══ DATA FOR THIS TASK ══
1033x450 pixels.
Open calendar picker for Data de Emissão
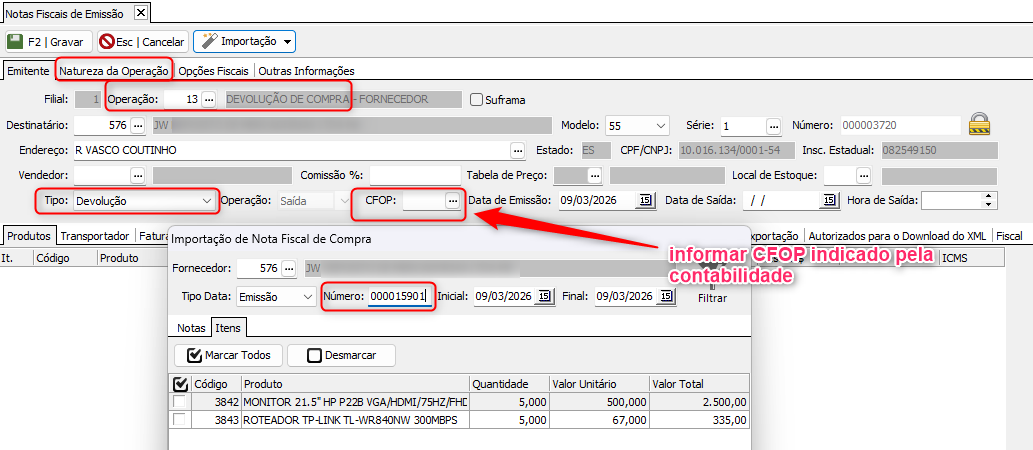tap(645, 200)
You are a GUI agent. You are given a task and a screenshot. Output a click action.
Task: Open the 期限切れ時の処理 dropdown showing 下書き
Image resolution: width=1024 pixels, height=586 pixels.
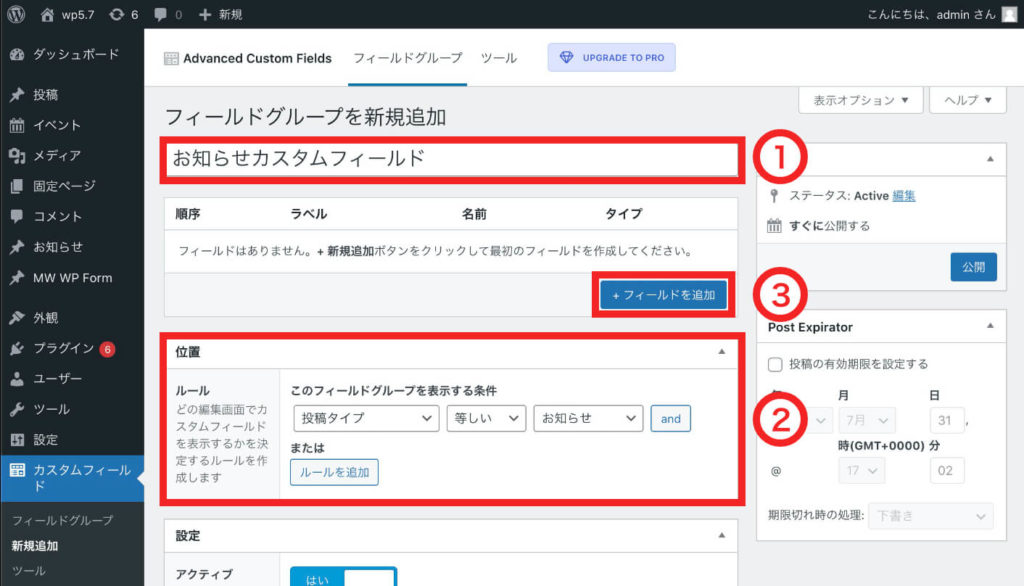[930, 515]
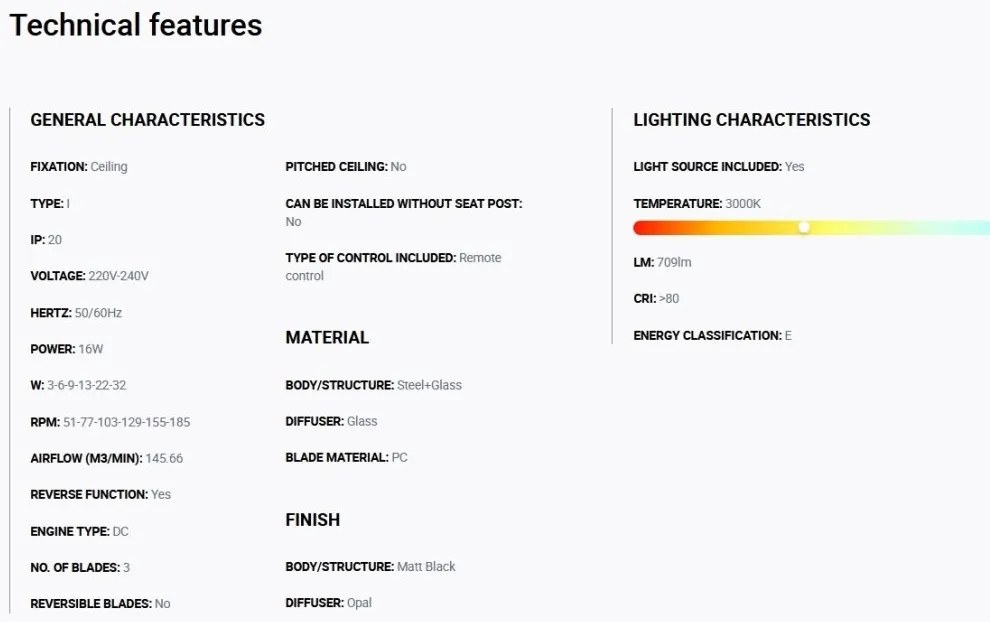Click the color temperature slider handle
Screen dimensions: 990x622
[x=804, y=227]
═══
ACTION ITEM:
The records above are to be repeated word for word, with the pictures omitted.

SOLUTION FOR THIS PROBLEM:
1033x450 pixels.
Open calendar picker for Data de Emissão
tap(645, 200)
You are a GUI agent. You are given a task and a screenshot. Output a click action.
Task: Open the 期限切れ時の処理 dropdown showing 下書き
Image resolution: width=1024 pixels, height=586 pixels.
[930, 515]
Click the color temperature slider handle
Screen dimensions: 990x622
[x=804, y=227]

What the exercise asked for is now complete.